I prop myself in a corner near the stage, well placed for having maximum ear damage incurred by the large PA system, with a pint and watch Witchcraft. I'd been hearing a lot about these guys over the year, but was unsure as to whether I'd really get off on their retro seventies vibe. Evidently I do, however, as within three songs I'm nodding contentedly away and smiling. I'm distracted at one point in the set, however, when I notice I'm standing right behind Lee Dorrian and Ben Ward, and the rest of the set sort of drifts by in a bit of a blur. Still good stuff though, it's retro but not in a shit NME way, instead it's in a really fucking good classic rock way, i.e. not deriviative. I have to check these guys out more.
After exchanging a few words with the ex-drummer of Firebird, during when I find out that Firebird have effectively split up, much to my disappointment, I position myself right at the front for Cathedral's set. This is the fifth time I've seen Cathedral, and maybe the fact that I've seen them four times in the past six months is the reason for my slight lack of excitement at this gig. I mean, after you've seen a band so many times, you start to know what you're getting, although fortunately with a band like Cathedral you get one thing - a damn good show - as the consistent factor. But even so, there's a slight feeling that I've been overdoing it a bit recently. This gig could be great, or it could be a bit of same old same old.

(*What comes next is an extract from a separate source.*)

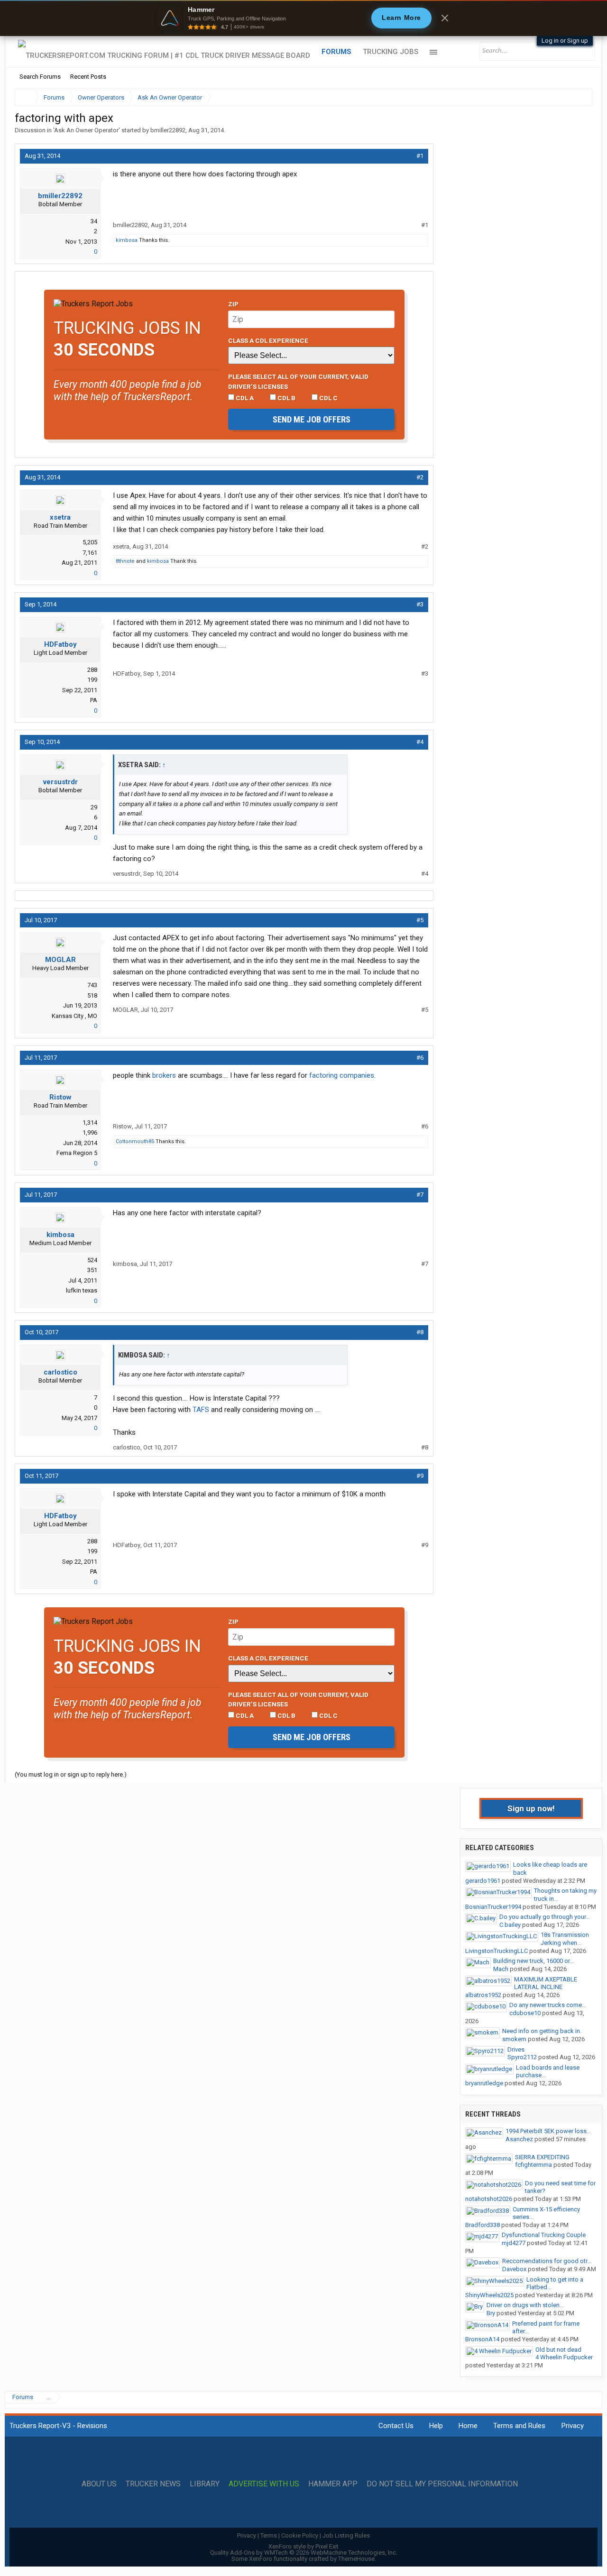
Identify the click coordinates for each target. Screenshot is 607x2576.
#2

Fortunately, it's the former. Cathedral enter and launch into 'Utopian Blaster' and follow that with 'Enter the Worms' (oh yes!) and 'Soul Sacrifice' (oh fuck yes!). Three songs I've never heard live before, the crowd is going nicely and it's obvious tonight's gig is going to be a bit different. Staple favourites such as 'Skullflower', 'Night of the Seagulls' and 'Congregation of Sorcerers' share with lesser-played songs such as 'The Carnival Bizarre' and most notably 'Cosmic Funeral' - a song which is one of Cathedral's very best and which is played tonight for the first time in fucking ages. I go nuts, and so does the crowd. There's a stagediver or a crowdsurfer landing on me every minute, we're being pushed right against the barrier, bouncing around, it's all good. Halfway through the set comes a new song from the forthcoming album, it's slowish and long and Sabbathy and to my deafened ears it sounds like one of the best things they've done since 'The Carnival Bizarre'. A thumping 'Ride' and a manic 'Hopkins (Witchfinder General)' with what sounds suspiciously like the riff from 'Electric Grave' stuck in the midsection, close the set. Cathedral sets are never long enough for my liking, but hey, short and sweet is the way to go.

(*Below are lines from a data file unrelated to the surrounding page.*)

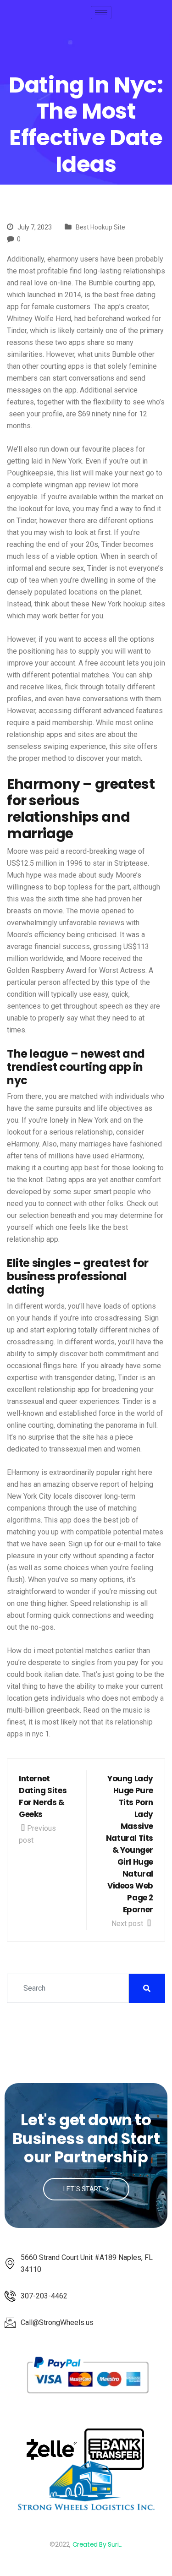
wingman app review (77, 484)
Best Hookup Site (100, 227)
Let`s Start (83, 2189)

As I file out with my mates into the cold street, I have no complaints about what I've just experienced. Excellent setlist (although nothing off 'Endtyme' - why? and Stained Glass Horizon or Midnight Mountain would have been better than 'Congregation of Sorcerers'), good atmosphere, decent support and quality performances all round make for an evening of riff-fuelled doom metal to savour. That was GOOD.